▶ **Input data**
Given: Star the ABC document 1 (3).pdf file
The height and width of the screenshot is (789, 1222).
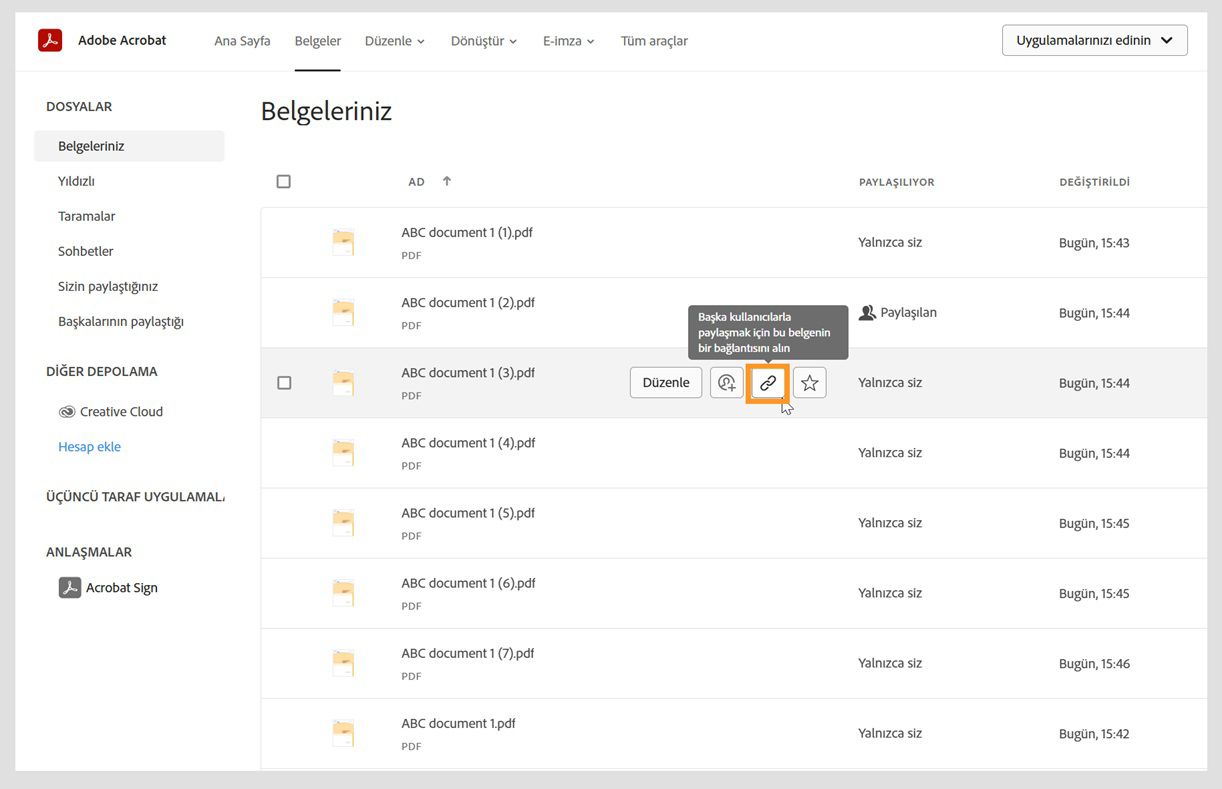Looking at the screenshot, I should [x=810, y=383].
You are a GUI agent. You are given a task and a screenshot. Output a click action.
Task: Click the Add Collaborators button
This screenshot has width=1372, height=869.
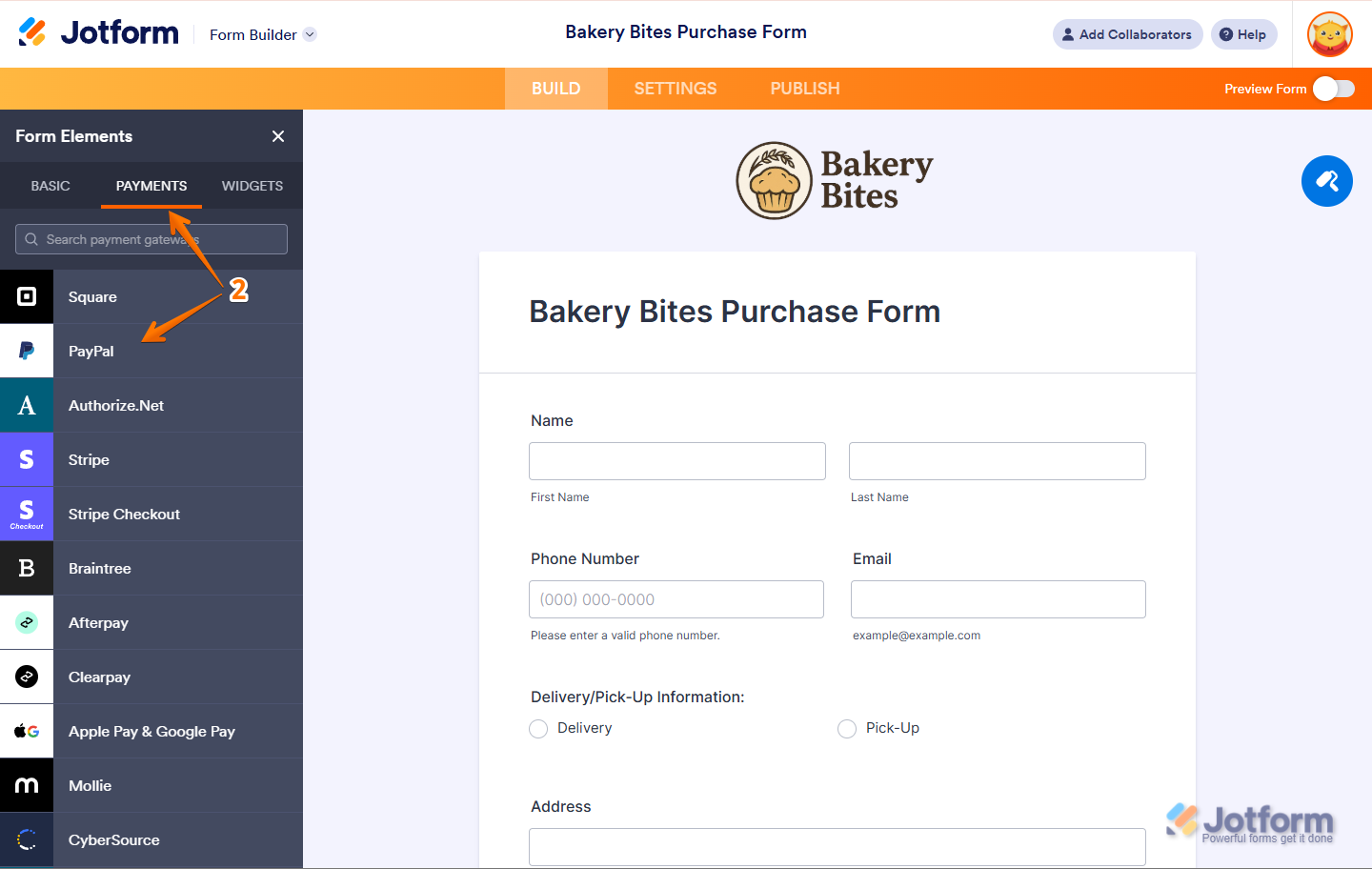pos(1127,34)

▶ **Requirement**
Your copy should hold exactly the lines from the one with "Task: Click the Add Collaborators button" through the end of the records, both included, and no pictures.

▶ **Response for this exercise**
Task: Click the Add Collaborators button
This screenshot has width=1372, height=869.
pos(1127,34)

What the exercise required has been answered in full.